I have said the like to you before. By nature and training I'm unfitted to live in these crowded places. I love you, little person, I don't think you realize how much, but I can't make you happy by making myself utterly miserable. That would only produce the inevitable reaction. But I still think you are essentially enough like me to meet me on common ground. You loved me and you found contentment and joy at our little cabin once. Don't you think it might be waiting there again?
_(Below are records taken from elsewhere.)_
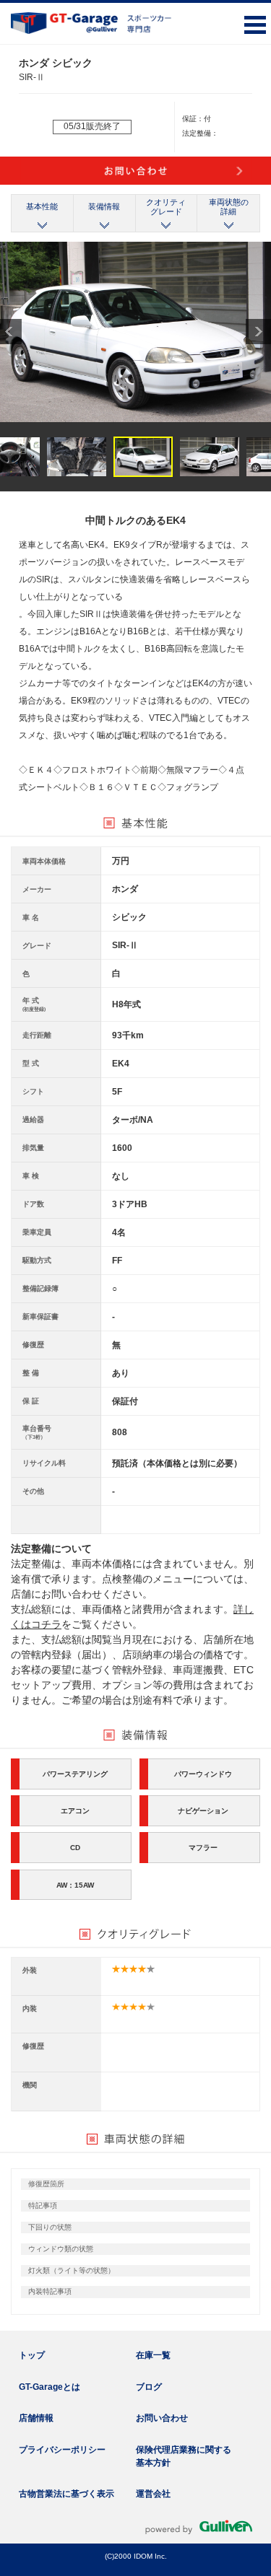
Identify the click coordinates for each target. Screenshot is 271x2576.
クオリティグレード (166, 207)
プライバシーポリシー (62, 2450)
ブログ (149, 2387)
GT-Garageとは (49, 2387)
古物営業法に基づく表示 (66, 2494)
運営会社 (153, 2494)
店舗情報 (36, 2418)
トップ (32, 2355)
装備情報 (104, 206)
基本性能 (42, 206)
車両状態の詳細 (229, 207)
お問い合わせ (162, 2418)
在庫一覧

If you really care, if I and the old North still mean anything to you, a few days or weeks, or even months of separation won't matter. An affection that can't survive six months is too fragile to go through life on. I don't ask you to jump the next train and follow me. I don't ask you to wire me, "Come back, Bill." Though I would come quick enough if you called me. I merely want you to think it over soberly and let your heart decide. You know where I stand, don't you, Hazel, dear? I haven't changed—not a bit—I'm the same old Bill. But I'd rather hit the trail alone than with an unwilling partner. Don't flounder about in any quicksand of duty. There is no "I ought to" between us.
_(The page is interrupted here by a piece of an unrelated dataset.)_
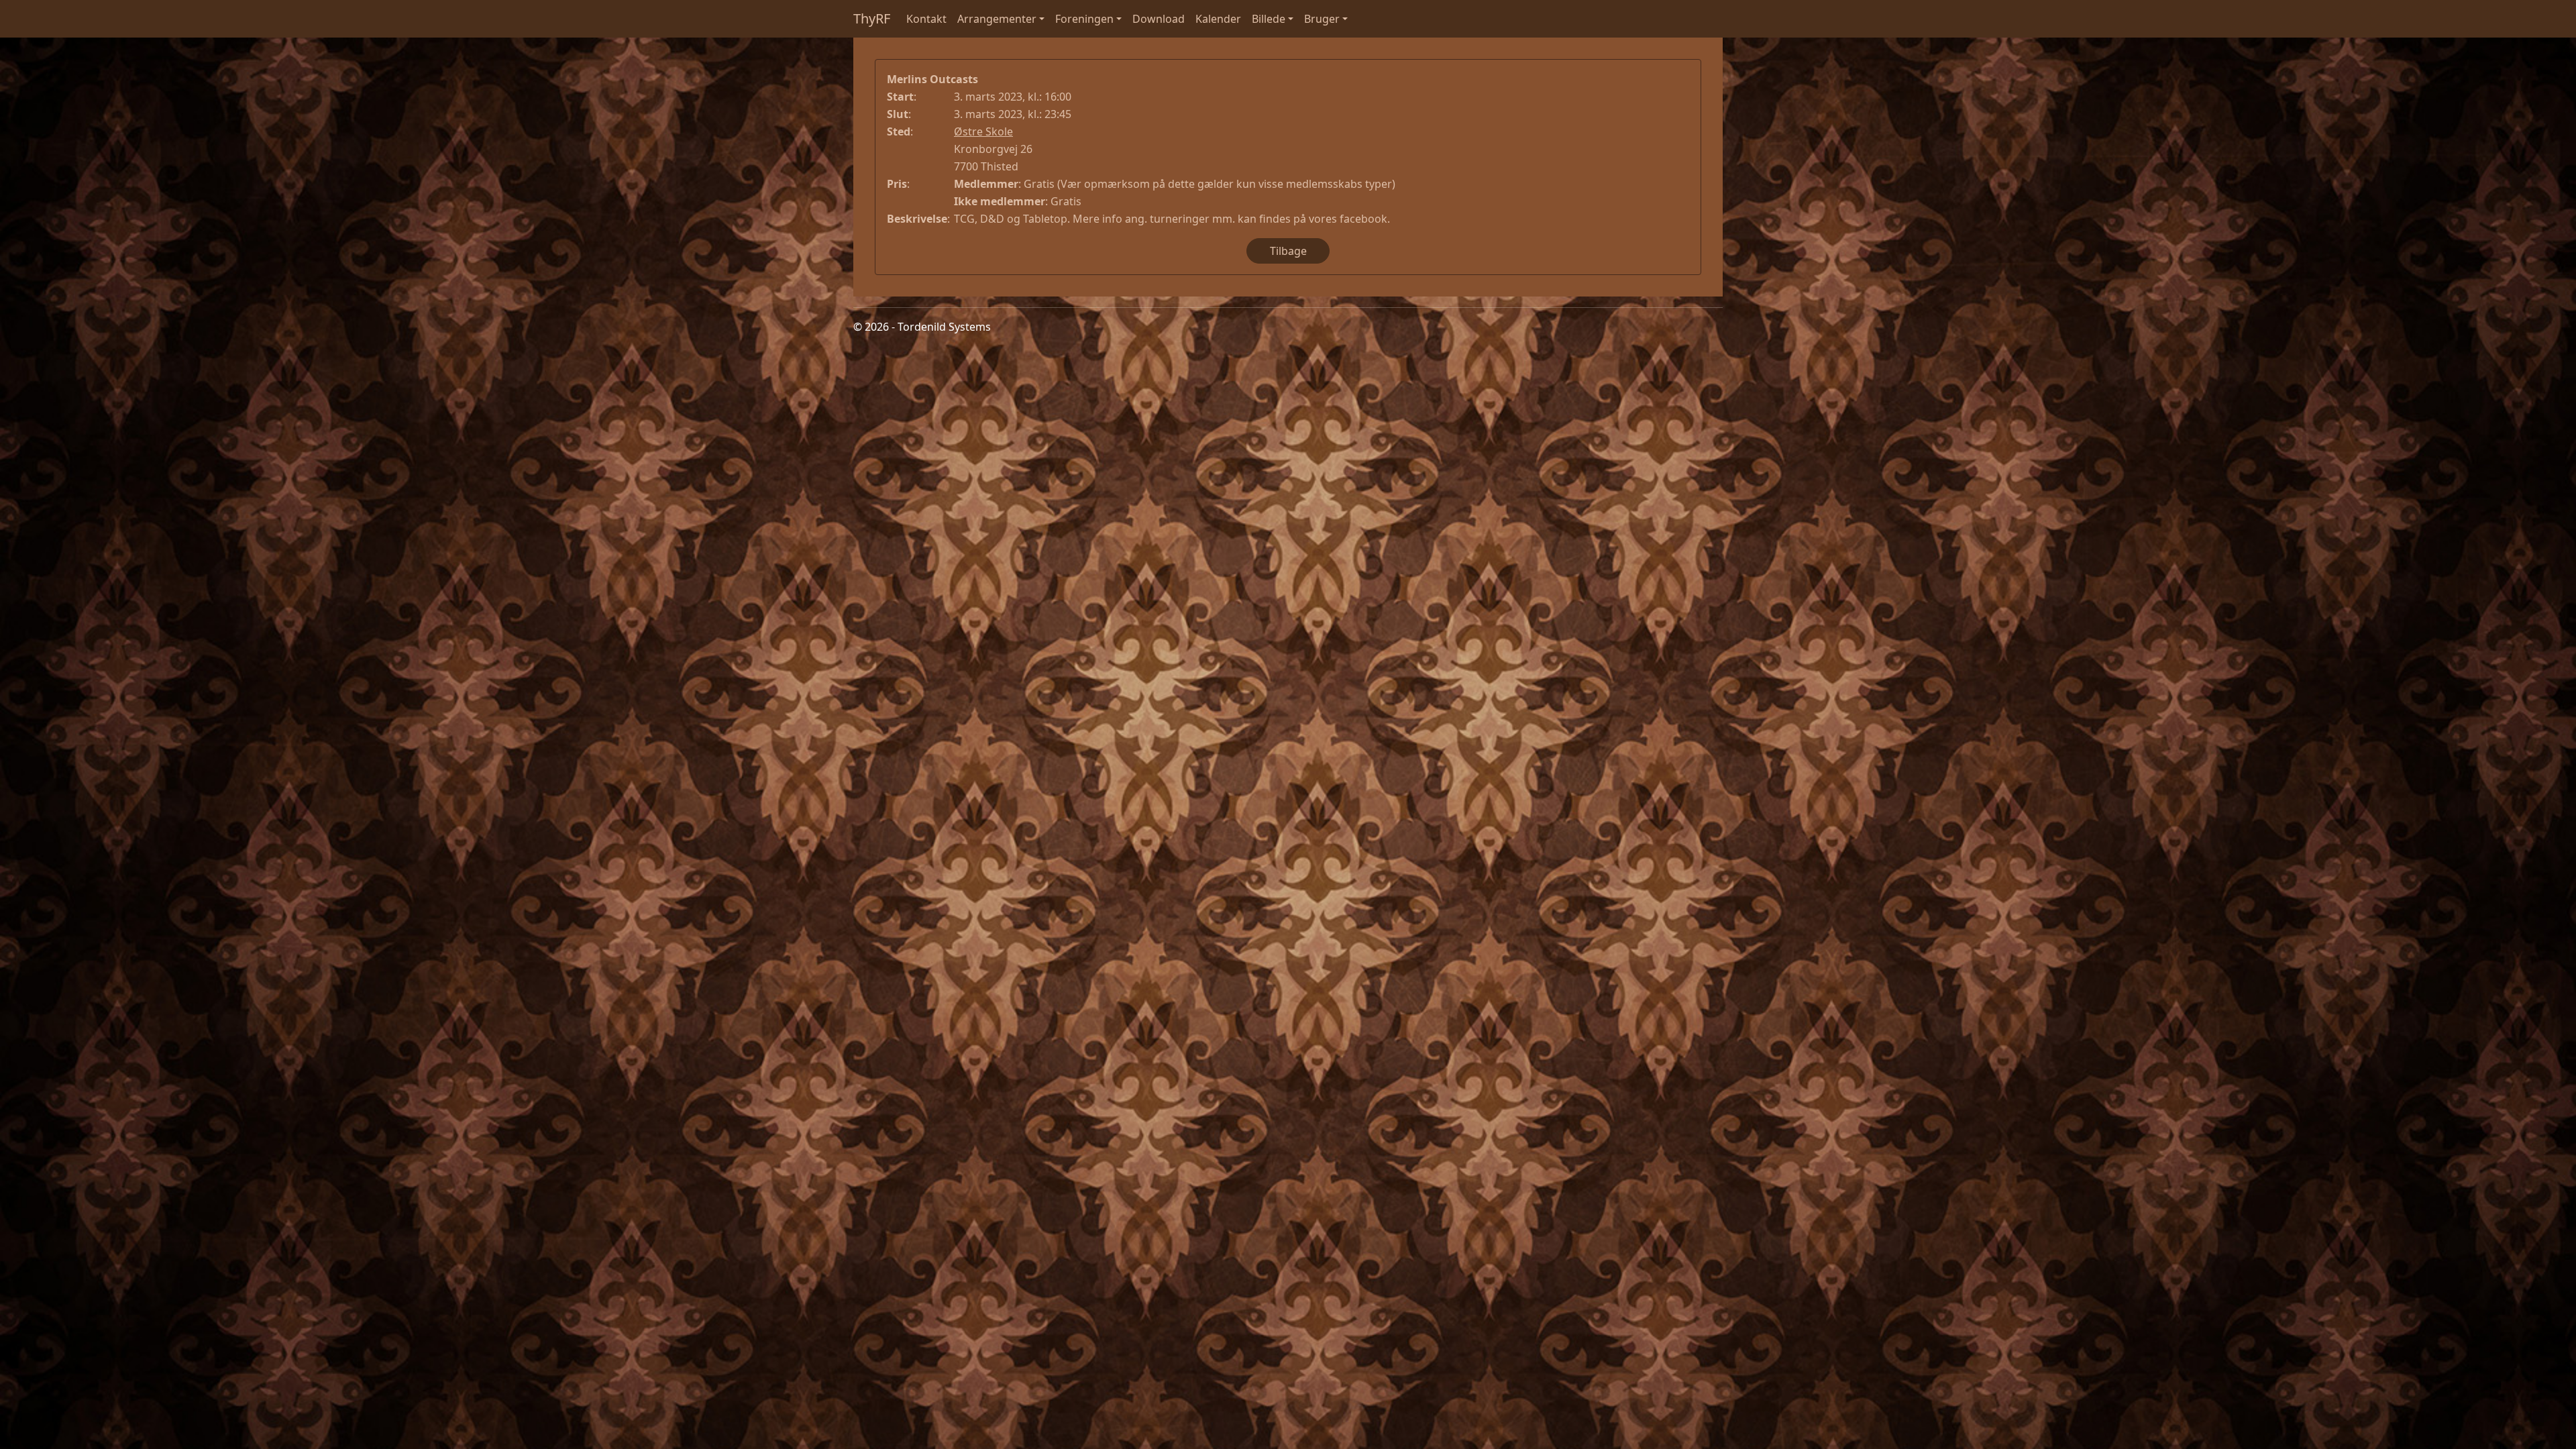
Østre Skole (983, 131)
So it is up to you once more, little person. If my way is not to be your way I will abide by your decision without whining. And whenever you want to reach me, a message to Felix Courvoiseur, Fort George, will eventually find me. I'll fix it that way.

I don't know what I'll do after I make that Klappan trip. I'm too restless to make plans. What's the use of planning when there's nobody but myself to plan for?

So long, little person. I like you a heap, for all your cantankerous ways.
BILL.

She laid aside the letter, with a lump in her throat. For a brief instant she was minded to telegraph the word that would bring him hurrying back. But—some of the truths he had set down in cold black and white cut her deep. Of a surety she had drawn her weapon on the wrong side in the mining trouble. Over-hasty?—yes. And shamefully disloyal. Perhaps there was something in it, after all; that is to say, it might be they had made a mistake. She saw plainly enough that unless she could get back some of the old enthusiasm for that wilderness life, unless the fascination of magnificent distances, of silent, breathless forests, of contented, quiet days on trail and stream, could lay fast hold of her again, they would only defer the day of reckoning, as Bill had said.